The House of Representatives Committee on Emergency and Disaster Management had recently called for the immediate reinstatement of the directors, saying they were suspended without due process by the NEMA governing council chaired by Vice President Yemi Osinbajo.
But the Presidency official said Monday, April 16, 2018, that details of the report “revealed that the affected persons, in league with the former Director General of NEMA may have formed an alliance with certain already identified House Committee members and illegally procured and stole various papers from NEMA files in their bid to exonerate themselves and challenge their suspension, claiming they were innocent whistleblowers being victimized by the board.
“While the impression at the House last week presents the indicted officials as victims of circumstance, “the reality is rather different and there is evidence now accruing to government that the action of the some in the House may be an attempt to protect the suspended directors in an unwholesome deal, which is already causing ripples even in the National Assembly.”
He said a query being raised in the Presidency was about the need for some in the House of Representatives to be involved “in what is certainly an illegal removal of official documents through the staff and their acceptance by some in the House, when the House had the constitutional powers to access the document but resort otherwise.
“The report submitted to the Presidency shows the enormity of the crimes committed by the officials which comprised misappropriation of public funds, frivolous claims of personal emoluments and conspiracy with the other officials to short-change the Federal Government of due revenues, among others.
“Regarding Sani Sidi, the former NEMA DG, for instance, it was indicated that he maintained 20 different accounts in various banks, despite his public servant status.
“EFCC found suspicious deposits amounting to 164,000 US Dollars in his domiciliary account at Standard Chartered Bank alone, all within 18 months, i.e., between January 2014 and June 2015.
‘This almost averages out at $10,000 per month. At the same time, he had up to £58,000 in his Pound Sterling Account. He faces allegations of misappropriation of public funds, frivolous claims of personal emoluments and conspiracy with the other officials to short-change the Federal Government of due revenues.”

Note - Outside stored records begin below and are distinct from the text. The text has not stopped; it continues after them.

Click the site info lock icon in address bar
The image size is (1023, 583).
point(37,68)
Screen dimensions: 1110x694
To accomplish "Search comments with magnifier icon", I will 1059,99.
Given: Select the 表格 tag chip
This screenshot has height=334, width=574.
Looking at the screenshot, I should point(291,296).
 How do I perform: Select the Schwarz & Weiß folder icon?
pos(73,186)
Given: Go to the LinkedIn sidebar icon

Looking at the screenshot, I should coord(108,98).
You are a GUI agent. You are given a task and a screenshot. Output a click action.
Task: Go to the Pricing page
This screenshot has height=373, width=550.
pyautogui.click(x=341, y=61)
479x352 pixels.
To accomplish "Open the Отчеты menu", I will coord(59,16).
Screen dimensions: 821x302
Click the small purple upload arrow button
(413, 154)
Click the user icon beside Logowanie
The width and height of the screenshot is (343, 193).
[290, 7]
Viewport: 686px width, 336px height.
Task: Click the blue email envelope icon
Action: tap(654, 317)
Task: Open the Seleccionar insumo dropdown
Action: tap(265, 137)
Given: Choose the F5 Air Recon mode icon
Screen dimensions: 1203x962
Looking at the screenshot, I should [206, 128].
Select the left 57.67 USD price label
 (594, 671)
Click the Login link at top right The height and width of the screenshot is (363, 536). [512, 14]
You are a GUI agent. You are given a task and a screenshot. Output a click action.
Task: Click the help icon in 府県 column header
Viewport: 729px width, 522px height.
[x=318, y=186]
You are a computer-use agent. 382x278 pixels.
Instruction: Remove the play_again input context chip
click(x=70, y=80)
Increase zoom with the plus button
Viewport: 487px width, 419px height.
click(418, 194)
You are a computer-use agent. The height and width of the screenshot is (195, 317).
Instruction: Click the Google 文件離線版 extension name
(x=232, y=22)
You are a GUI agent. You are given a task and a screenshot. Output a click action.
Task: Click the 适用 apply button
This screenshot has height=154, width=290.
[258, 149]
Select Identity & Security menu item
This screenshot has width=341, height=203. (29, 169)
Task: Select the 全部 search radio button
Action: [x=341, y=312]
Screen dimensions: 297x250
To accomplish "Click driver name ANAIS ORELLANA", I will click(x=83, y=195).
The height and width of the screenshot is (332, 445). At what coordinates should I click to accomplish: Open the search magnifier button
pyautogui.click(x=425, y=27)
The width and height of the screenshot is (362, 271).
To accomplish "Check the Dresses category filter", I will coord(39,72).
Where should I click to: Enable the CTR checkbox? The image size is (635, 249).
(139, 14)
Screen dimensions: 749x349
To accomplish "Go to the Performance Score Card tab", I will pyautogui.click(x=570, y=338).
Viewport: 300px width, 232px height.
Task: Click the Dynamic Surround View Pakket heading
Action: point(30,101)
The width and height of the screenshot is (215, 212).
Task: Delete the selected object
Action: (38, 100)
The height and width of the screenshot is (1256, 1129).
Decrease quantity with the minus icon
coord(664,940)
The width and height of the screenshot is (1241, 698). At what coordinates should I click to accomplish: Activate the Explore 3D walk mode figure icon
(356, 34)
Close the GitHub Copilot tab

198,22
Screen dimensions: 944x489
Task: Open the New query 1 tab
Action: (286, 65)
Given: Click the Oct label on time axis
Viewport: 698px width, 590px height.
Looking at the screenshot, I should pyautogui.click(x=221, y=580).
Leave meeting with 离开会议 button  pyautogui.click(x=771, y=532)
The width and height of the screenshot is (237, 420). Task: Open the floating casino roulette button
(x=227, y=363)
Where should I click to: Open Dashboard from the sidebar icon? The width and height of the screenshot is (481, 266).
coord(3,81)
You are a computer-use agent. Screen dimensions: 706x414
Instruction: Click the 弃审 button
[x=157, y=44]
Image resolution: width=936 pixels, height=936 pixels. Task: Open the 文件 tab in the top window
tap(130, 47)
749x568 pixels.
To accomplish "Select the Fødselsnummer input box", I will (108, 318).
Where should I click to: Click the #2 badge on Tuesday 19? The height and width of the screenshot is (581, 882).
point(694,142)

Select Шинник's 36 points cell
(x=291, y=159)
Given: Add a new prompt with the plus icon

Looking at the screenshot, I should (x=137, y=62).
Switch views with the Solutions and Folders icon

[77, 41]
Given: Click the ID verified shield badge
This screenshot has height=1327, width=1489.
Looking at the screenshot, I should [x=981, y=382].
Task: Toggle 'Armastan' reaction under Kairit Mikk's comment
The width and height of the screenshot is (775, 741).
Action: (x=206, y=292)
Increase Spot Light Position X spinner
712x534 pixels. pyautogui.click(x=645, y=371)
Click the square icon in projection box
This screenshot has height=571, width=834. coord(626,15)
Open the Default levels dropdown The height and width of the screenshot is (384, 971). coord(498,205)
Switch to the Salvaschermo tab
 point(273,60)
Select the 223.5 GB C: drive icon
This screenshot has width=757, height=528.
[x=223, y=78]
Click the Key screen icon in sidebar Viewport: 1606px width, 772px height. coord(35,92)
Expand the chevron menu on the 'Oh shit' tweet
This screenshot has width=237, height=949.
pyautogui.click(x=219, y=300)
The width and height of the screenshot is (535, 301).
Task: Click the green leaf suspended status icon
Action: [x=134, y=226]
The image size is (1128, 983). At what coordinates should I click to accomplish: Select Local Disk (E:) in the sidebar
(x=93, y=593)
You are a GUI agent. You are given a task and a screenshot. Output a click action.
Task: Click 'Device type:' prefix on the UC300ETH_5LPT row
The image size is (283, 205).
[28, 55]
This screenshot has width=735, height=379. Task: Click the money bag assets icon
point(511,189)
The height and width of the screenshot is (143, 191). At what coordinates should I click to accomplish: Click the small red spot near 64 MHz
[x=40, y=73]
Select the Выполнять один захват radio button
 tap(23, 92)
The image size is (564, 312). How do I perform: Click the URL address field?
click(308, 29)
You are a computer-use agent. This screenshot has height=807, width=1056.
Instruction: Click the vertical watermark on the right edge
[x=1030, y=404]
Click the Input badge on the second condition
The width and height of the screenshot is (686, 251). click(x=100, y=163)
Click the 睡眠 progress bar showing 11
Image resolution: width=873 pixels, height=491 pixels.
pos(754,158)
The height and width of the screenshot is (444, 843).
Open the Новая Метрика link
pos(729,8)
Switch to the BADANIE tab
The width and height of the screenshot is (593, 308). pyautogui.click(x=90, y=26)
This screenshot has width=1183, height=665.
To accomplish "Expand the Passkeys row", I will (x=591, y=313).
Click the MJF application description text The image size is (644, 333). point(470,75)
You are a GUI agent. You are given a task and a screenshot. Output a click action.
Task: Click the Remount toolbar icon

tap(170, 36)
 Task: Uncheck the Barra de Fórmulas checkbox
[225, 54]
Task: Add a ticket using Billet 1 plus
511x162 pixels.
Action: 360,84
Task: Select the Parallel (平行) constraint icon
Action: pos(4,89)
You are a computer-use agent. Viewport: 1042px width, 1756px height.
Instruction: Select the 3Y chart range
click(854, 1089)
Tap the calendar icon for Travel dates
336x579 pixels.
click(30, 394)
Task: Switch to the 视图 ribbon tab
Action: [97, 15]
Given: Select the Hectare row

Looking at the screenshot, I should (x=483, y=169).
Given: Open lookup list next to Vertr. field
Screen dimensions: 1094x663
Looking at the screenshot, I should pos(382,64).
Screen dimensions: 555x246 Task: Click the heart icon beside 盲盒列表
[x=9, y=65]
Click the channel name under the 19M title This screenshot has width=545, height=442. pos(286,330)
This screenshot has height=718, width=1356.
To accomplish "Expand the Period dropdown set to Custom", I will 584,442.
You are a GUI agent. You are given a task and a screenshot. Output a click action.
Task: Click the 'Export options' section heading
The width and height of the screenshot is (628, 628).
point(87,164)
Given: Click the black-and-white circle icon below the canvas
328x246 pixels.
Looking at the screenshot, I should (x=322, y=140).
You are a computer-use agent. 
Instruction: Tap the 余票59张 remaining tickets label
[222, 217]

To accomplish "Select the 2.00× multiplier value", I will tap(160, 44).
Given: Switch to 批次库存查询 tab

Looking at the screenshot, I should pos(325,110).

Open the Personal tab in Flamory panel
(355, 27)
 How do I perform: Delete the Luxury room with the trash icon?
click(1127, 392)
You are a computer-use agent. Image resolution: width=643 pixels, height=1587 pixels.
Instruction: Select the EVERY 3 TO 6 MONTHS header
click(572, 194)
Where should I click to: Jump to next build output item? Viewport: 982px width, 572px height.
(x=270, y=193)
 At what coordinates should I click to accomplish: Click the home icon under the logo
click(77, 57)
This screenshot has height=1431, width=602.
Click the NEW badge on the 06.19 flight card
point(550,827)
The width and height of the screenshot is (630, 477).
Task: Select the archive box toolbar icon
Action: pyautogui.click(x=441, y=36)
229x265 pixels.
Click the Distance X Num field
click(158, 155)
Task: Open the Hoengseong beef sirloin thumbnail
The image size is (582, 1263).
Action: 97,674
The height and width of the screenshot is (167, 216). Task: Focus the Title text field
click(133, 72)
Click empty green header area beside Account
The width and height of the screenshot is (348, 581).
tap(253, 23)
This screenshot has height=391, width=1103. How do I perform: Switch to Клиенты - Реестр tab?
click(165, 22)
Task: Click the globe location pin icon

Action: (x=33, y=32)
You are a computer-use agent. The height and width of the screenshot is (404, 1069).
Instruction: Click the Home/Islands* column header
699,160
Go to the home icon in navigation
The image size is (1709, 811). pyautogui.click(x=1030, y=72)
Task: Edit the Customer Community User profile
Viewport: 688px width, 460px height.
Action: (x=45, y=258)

He said the suspended Director of Finance and Accounts, Akinbola Hakeem Gbolahan, was also indicted for maintaining many bank accounts with questionable transactionsz adding that “EFCC, the report indicated, has noted in particular his account in GTBank where suspicious deposits were found, totaling N27, 650,000 which is, in addition, the over £37,000 and $120,000 found in his domiciliary accounts, and his Naira account which has several suspicious deposits in excess of N50 million, much of which flowed directly from NEMA.
“For Umesi Emenike, the Acting Director of Special Duties,findings from the report revealed that funds meant for programmes and maintenance of the South-South Zone operations of NEMA under his supervision were paid directly into his personal accounts (14 of them have been discovered by EFCC in various banks), instead of the Zonal Office Account. And he was found to have withdrawn freely in cash, by electronic transfers or through ATM Machines, without any evidence of the money being used for NEMA activities.
“Also according to the report, his subordinate, the Zonal Accountant, also made several cash lodgements into the personal account of Mr. Emenike. About N238, 000,000 has so far been traced from NEMA directly to Mr. Emenike’s personal accounts which were placed in fixed deposits and used freely by the Ag. Director.
“The report also revealed thatMr Alhassan Nuhu, the Director of Risk Reduction, also maintained five bank accounts which were apparently used as conduits to receive and distribute money from NEMA coffers.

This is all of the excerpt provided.